DIRECTOR'S WORDS
Have you ever encountered something so powerful you simply wanted to tell everyone? Have you traveled to a new place, feeling and seeing things you normally would not, and your breath was knocked out of you because you couldn’t believe what you experienced? I can still smell the stench from the Ethiopian dump, where babies are born to no fathers, single mothers dig there to eat, and filthy teens giggle as they find a sugar packet in the mud as their daily treat…their eyes yellow with sickness. I will never see the world the same way and will not sit back and let this continue.

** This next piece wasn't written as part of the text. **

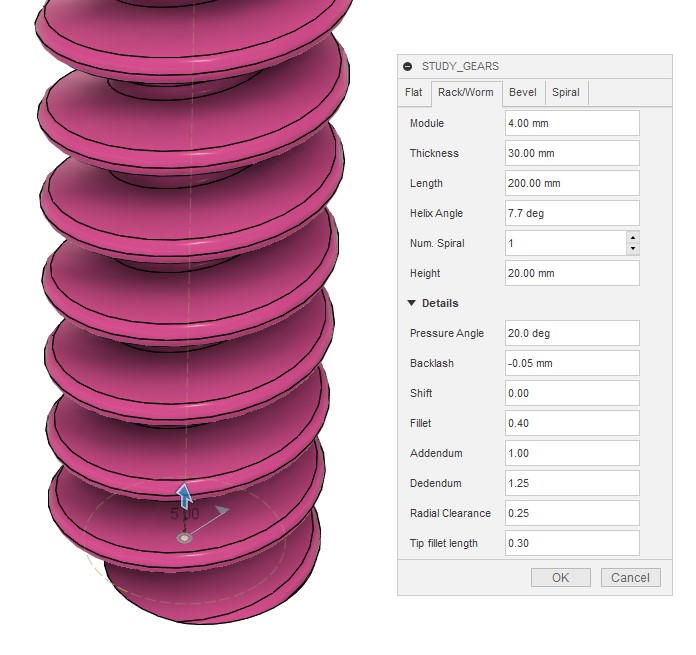Focus the Helix Angle field
The height and width of the screenshot is (655, 696).
pos(571,213)
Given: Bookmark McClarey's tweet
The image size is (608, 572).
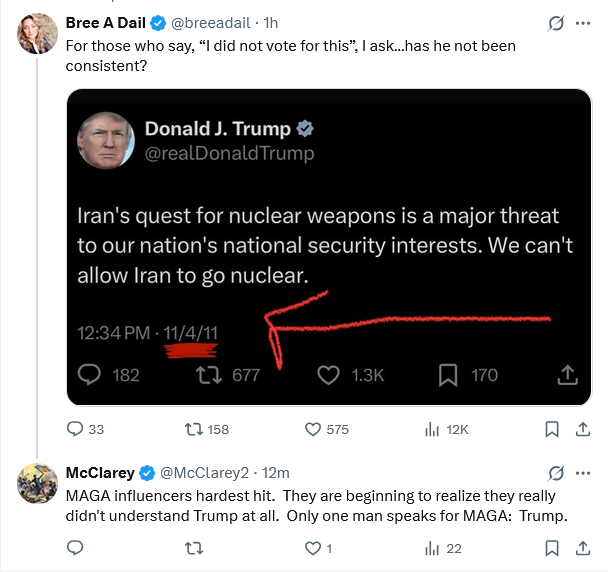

The film, Man Up and Go, represents an important, powerful movement where a bunch of “normal, average guys” from all over America, asked themselves: “How can we make a statement about the lack of fatherhood in the world and what does being a real man actually mean?” They felt an overwhelming call to get out of their comfort zone and do something radical! This group of 30 men could have gone anywhere, but they chose Africa and spent seventeen days in numerous places in Uganda and Ethiopia. They left their families, secure homes and jobs as they were called to “man up” and be fathers to orphans, and to show unconditional love to hurting women and men.
I can still see Mitch, a 6-foot, 6-inch, 250 pound linebacker, gingerly embracing a two-pound baby; we can see Rob, an accountant and father to five, tenderly shaving a leper in his makeshift shack. I can see Roger, removing his shirt to wash a single mother’s feet in a community where the people are considered to be trash by others in their own city. And then there’s Cory, playing soccer with a group of African boys in a children’s prison, laughing and talking with them like they were his own brothers. Or how about Brady, the tough police officer, lovingly hugging two orphaned girls who call him Daddy, tears in his eyes.
Man Up and Go is about igniting the passion for compassion which resides in all of our hearts and then to be inspired deep enough that we act to help others. This film aims to spread the message of loving the fatherless and the importance of fatherhood - so we don't neglect the desperate need and lack of fathers everywhere in the world. (Randy)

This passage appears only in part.